Online platforms have become an important site for political and social engagement. On the one hand they have been praised for their progressive characteristics. This is because they offer great organising potential, enhance political accountability and disrupt old media practices that tend to exclude less powerful voices from important social and political discussions.
On the other hand, they have invited notes of cautioun. This is because new media platforms embolden and even midwife bullies, ethnic jingoists, and nationalist radicals who are a threat to social cohesion.
Both points of view have merit. New media platforms can be powerful forces for democracy and also a space for dangerous, sectarian and divisive ideas. A number of governments seem to be exploiting these fears in a bid to control these platforms.
These attempts are likely to become a lot more commonplace across Africa. Uganda, Kenya, Tanzania, Zambia and Gambia have already passed laws that target social media users specifically. Some of these laws criminalise free speech online, while others have made the use of social media too expensive for users.

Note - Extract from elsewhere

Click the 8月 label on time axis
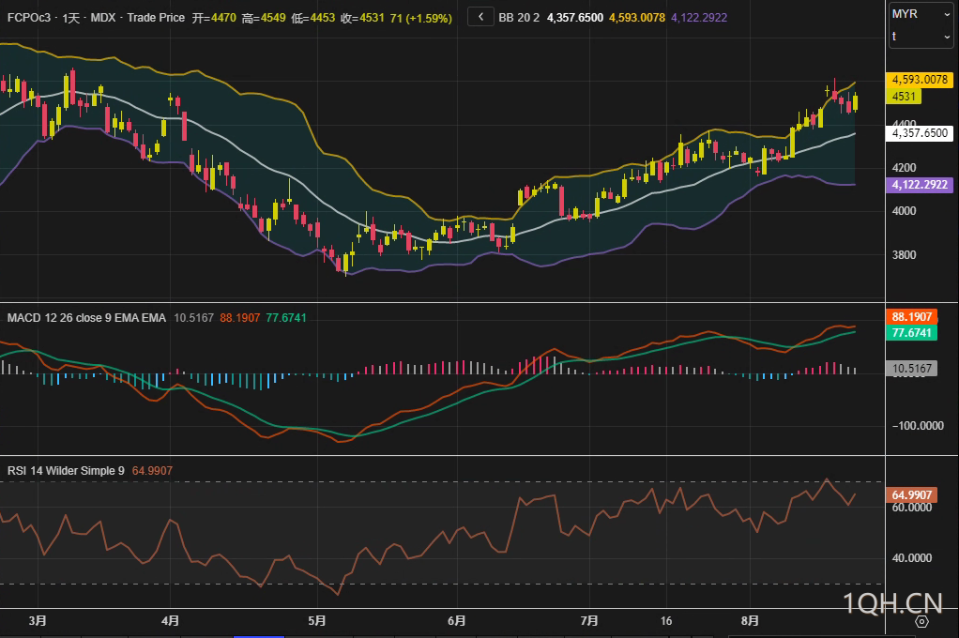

Nevertheless, new media platforms are increasingly being used. Their importance on the political landscape can’t be over-emphasised. This is because they have allowed people excluded from public communication to articulate their fears and desires in a way that wasn’t previously possible. The widespread use of applications such as Twitter, Facebook and WhatsApp has been particularly instrumental in including a broad range of users in public discussions.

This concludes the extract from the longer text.